• [TASK PROMPT]
From the line containing "980x336 pixels." onward, retype each line of the entries below exactly, last line included.

• [RECORDED INFORMATION]
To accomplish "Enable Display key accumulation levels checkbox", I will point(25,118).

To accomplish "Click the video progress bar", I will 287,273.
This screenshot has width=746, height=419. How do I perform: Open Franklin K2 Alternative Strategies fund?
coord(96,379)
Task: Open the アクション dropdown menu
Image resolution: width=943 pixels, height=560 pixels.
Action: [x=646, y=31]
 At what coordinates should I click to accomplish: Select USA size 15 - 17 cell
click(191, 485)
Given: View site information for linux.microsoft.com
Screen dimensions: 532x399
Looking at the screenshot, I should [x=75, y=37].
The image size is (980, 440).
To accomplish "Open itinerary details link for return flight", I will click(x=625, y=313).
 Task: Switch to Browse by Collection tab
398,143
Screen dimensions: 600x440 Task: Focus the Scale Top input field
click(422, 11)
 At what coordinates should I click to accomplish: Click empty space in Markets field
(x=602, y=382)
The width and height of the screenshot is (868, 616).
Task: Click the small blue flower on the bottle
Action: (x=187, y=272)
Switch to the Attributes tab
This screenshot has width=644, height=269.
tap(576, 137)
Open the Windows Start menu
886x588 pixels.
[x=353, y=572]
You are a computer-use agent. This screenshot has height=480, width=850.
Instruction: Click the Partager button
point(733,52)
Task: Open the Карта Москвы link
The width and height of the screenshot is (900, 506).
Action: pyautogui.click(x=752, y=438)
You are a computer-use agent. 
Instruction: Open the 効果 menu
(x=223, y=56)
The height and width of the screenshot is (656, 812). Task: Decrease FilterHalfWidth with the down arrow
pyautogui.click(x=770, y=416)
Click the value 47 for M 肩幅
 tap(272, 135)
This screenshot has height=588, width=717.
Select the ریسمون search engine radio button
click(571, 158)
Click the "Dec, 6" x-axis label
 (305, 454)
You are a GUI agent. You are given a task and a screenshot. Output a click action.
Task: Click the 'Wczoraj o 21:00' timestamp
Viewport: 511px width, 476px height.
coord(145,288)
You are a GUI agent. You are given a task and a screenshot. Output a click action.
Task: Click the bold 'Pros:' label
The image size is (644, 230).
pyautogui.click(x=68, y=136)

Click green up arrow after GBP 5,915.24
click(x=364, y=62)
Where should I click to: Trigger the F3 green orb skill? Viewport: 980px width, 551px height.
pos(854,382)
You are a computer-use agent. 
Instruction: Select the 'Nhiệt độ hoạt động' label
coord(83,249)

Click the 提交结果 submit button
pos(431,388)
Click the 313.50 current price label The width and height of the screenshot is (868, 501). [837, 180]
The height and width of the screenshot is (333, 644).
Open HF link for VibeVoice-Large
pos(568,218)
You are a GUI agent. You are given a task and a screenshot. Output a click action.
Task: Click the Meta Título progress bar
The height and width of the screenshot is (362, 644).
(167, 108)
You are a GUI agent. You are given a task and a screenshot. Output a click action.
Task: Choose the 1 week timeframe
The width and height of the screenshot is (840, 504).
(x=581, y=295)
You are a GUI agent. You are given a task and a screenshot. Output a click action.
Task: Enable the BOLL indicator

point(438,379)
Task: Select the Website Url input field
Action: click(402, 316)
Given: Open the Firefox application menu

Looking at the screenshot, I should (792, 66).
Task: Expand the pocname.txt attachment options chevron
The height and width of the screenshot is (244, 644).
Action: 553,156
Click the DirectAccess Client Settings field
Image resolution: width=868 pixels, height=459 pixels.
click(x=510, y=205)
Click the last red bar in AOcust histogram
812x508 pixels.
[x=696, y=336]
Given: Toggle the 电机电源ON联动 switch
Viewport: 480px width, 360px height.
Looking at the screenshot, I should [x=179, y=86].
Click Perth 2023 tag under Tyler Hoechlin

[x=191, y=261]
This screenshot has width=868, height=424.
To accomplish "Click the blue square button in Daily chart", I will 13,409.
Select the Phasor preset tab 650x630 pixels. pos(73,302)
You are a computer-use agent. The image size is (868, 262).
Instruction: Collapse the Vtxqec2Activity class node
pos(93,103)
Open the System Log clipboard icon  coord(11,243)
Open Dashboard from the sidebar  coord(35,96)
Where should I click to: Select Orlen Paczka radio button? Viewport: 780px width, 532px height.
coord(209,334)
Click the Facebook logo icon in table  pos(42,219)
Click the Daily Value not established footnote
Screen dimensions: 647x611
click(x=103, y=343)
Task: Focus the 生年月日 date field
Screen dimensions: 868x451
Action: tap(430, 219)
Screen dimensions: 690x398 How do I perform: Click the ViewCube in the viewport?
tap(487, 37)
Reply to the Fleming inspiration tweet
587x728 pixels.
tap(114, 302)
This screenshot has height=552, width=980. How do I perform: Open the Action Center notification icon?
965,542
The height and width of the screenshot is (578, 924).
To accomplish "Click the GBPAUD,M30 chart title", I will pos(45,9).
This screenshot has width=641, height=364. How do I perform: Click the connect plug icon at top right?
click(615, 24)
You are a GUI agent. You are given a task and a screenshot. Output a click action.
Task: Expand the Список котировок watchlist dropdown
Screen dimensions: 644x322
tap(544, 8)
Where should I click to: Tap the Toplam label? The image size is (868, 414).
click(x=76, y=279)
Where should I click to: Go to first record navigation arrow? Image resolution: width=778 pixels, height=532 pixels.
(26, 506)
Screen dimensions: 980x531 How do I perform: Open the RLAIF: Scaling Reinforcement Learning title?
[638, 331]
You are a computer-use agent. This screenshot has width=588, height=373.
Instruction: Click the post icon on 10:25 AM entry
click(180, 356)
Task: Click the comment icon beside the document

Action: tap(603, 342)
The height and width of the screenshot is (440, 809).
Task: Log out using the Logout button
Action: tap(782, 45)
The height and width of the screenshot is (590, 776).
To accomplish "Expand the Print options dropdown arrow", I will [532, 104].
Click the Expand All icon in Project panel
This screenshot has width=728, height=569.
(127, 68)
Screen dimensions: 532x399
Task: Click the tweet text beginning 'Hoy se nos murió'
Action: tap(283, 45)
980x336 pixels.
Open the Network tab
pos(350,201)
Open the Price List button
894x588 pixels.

• [SOLUTION TO THIS TASK]
980x336 pixels.
Open the Network tab
pos(350,201)
Open the Price List button
894x588 pixels.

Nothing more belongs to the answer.